Parmi les questions auxquelles répond M. Garnier, celle-ci :
"Monsanto fait l'objet de nombreux procès aux Etats Unis, cela ne confirme-t-il pas que le glyphosate est dangereux pour la santé ?"
Voici la réponse de M. Garnier :
"Concernant le procès aux Etats-Unis, il a jugé Monsanto pour défaut d'information".
Quelques articles de presse en langue française ont aussi fait de ce "défaut d'information" sur la dangerosité du Roundup la cause unique ou principale pour laquelle Monsanto a été jugé lors du procès californien.
Le jugement
Cette réponse est incomplète : le 10 août 2018, un jury populaire du tribunal de San Francisco a conclu que Monsanto avait agi avec "malveillance" en cachant le caractère potentiellement cancérigène du Glyphosate.
Mais le tribunal a aussi estimé que les désherbants grand public Roundup et professionnel RangerPro de Monsanto avaient "considérablement" contribué à la maladie de Dewayne Johnson, 46 ans, qui est en phase terminale, ce que n'a pas dit M. Garnier.

M. Johnson avait abondamment utilisé Roundup et RangerPro dans le cadre de son travail, pendant deux ans, à partir de 2012.
Ce procès était le premier mettant sur le banc des accusés les produits au Glyphosate de Monsanto, contre lesquels quelque 8.000 procédures juridiques sont en cours, rien qu'aux États-Unis, selon Bayer.
L'appel de Monsanto
Monsanto a entamé mi-novembre la procédure d'appel de cette condamnation : le géant agrochimique a déposé un "avis d'appel", première étape de sa démarche juridique pour revenir sur le verdict de ce procès historique.
"Les données scientifiques présentées lors du procès ne soutiennent pas la conclusion d'un lien certain entre le Glyphosate ou le Roundup et le cancer de M. Johnson", a réaffirmé à cette occasion Bayer, la maison-mère de Monsanto, dans un communiqué.
Le glyphosate ?
M. Garnier affirme ceci au sujet de la dangerosité éventuelle du glyphosate :
Le tribunal californien a "pris en compte un seul avis d'une entité de l'OMS qui raisonne sur la dangerosité du produit.
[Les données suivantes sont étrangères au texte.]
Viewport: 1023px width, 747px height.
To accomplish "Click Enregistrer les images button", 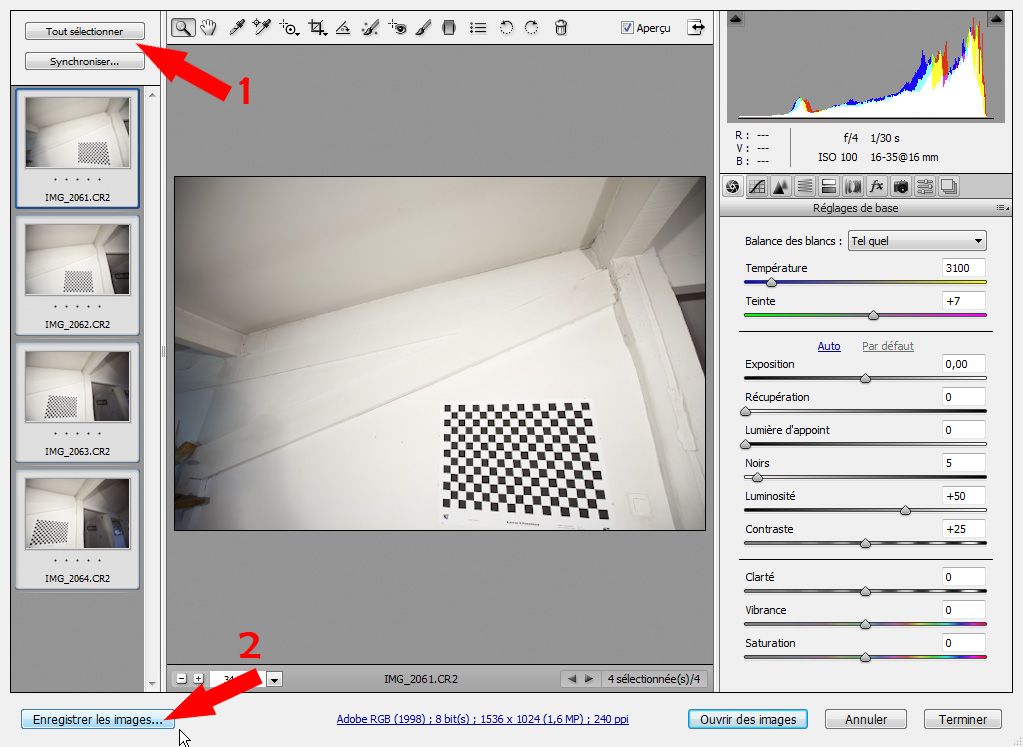I will tap(97, 718).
Il a négligé l'ensemble des avis des autorités de par le monde qui font l'évaluation et l'autorisation du glypho et qui a confirmé après avoir examiné plus de 800 études la non-dangerosité du glypho dans les conditions qui sont recommandées
Le glyphosate est un herbicide massivement utilisé à travers le monde, notamment sous la marque Roundup. En France, 8.800 tonnes de glyphosate ont été vendues en 2017.
L'Agence de l'environnement française Anses a annoncé mi-janvier l'interdiction avec effet immédiat de l'utilisation du Roundup 360 à la suite d'un jugement annulant son autorisation de mise sur le marché.
Ce désherbant "à large spectre" a été classé comme "cancérogène probable" en mars 2015 par le Centre international de recherche sur le cancer (CIRC), agence dépendant de l'Organisation mondiale de la santé (OMS) évoquée par M. Garnier.
Mais en novembre 2015, l'Autorité européenne de sécurité des aliments (Efsa) estimait "improbable" qu'il présente un danger cancérogène pour l'homme.
L'Agence européenne des produits chimiques (Echa) était allée dans le même sens en 2017 en se basant sur l'institut fédéral allemand d'évaluation des risques (BfR), l'Allemagne ayant été désigné comme Etat rapporteur dans le dossier.
Mais mi-janvier, des eurodéputés ont critiqué le BfR pour avoir plagié des pans entiers de l'argumentaire de Monsanto dans leur dossier remis au moment du renouvellement de l'autorisation de l'herbicide contesté glyphosate en 2017.
Déjà en 2017, plusieurs médias avaient rapporté qu'une partie importante du rapport de l'Agence européenne de sécurité des aliments (Efsa) semblait être un copié/collé d'un document déposé en 2012 par Monsanto, au nom d'un consortium d'entreprises commercialisant du glyphosate en Europe.
La France a donc demandé "une nouvelle évaluation européenne" du glyphosate plus "indépendante".